This is an application for parsing Itinerum travel survey data into a more standard travel survey format, showing trips, activity locations, modes of travel and times of arrival/departure, etc.
- Clone or download the repo.
- Place your Itinerum output csv files in the imput directory
- The scripts require 2 input files: coordinates.csv, survey_reponses.csv (and eventually prompt_responses.csv)
- If your output/input file names do not match these then change them, or modify the corresponding names in config.py
- If you have ground truth data for generating quality metrics, place them in the outputs directory, titled episodes_ground_truth.csv and locations_ground_truth.csv respectively.
- You can also change the corresponding names in config.py for ground truth data.
- Ensure you have all the dependencies, which are identified below.
- In your shell of choice, run
python3 main.py
to generate episode and locations files in the output directory. - If you have ground truth data, you can run
python3 compare.py
to generate quality metrics. - Other settings can be modified in config.py at your discretion.
3 people (users A, B, and C) have generously contributed a week each of itinerum survey and classified ground truth data for testing. User D is simple a test case for error detection and not a real user.
For each user:
The basic idea in the cleaning phase to remove points not based on decent GPS data. Many points may be derived from cell-towers, wifi networks, etc. The phone is a black box in this regard. Such points often repeat a location precisely, which is unlikely with a GPS reading or they may suddenly appear very far away from their temporal neighbors.
- Remove points with high known error (h_accuracy > x meters)
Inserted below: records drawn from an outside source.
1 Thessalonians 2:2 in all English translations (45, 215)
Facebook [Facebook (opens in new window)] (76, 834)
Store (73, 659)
- Remove points at same location as temporal neighbors
- Any major jump away and back again, especially if the h_error doesn't justify the distance may indicate a non-GPS signal or a bad error estimate. Away-and-back-again points are identified by the minimum distance from neighboring points and the angle formed between the three.
- Repeat step 2
- More to come...
Data is segmented into lists of points where we feel confident that we haven't lost track of the user, e.g. through a powered-off phone. We refer to these as known segments and let the surrounding time be considered unknown. For the moment, this consists only of:
- Consider as unknown any time where the user moves more than 1 kilometer and two hours without reporting a location. Unless the start and end of that segment is within 200m of a subway tunnel.
- More to come...
This phase largely follows the method described by Thierry Chaix and Kestens. We essentially do a time-weighted KDE on the user's points, spatio-temporally linear-interpolated where necessary. The kernel density estimation is done in R (for lack of a decent Python package) and then brought back into Python.
- Calculate a KDE based on time weighted GPS points, interpolated as appropriate. GPS points are also used as points where the PDF is estimated. This saves the cost of estimating a grid of points over sparse GPS data.
- Estimate an "activity threshold" for that surface. i.e., how high would a peak in the KDE be if someone spent X seconds at a given location, given the known parameters of
- total time under the surface (sum of time weights)
- average GPS error for the user
- kernel bandwidth
- Points with a PDF estimate above the threshold are clustered into contiguous groups.
- The maximum PDF estimate from each cluster (the peak) will be taken as a potential activity location. (It's possible that it may make sense to use a polygonized version of the cluster as a definition of the activity location rather than a point from the peak. This is not implemented yet.)
The ultimate goal of this program is to create a travel-diary-like sequence of activities; this step is where that happens. Conceptually, time may be spent in only one of two (three) ways in this model: 1) travelling, 2) at an 'activity' (or 3 it may be classified as unknown). Framing the problem thus leads to a hidden Markov model approach to discrete activity sequence classification. Each observed GPS point can be assigned an emission probability associated with each location, based on distance between the two. Transition probabilities give strong preference to state continuity and disallow teleporting (activities without intermediating travel).
The Viterbi algorithm provides the most likely underlying classification of points, and these are used to map time to travel and activities.
Any stationary activities shorter than the configured time threshold are merged back into surrunding acivities.
Data is output in several files, some of which contain somewhat overlapping information.
The episodes file is the most esential output. It's in a sort of this happenend and then that happened format.
This file contains a list of potential activity locations, many of which will correspond to an entry in the episodes file. Locations not used will be marked as such.
This file summarizes the episodes file per calendar day. Since many people may stay up a little past midnight, but few go all the way around the clock, a calndar date is considered to go from 3am to 3am. Each episode type is counted and summed. E.g. How much time was spent at home today and how many trips were made? Eventually this will be made timezone aware; for now it s configured for a single configured time zone.
- Python 3
- Rpy2
- pyproj
- scipy
- editdistance
- osmium
- R 3.3+
- ks package
ks
Needs to be installed through R:
- ks package
install.packages('ks')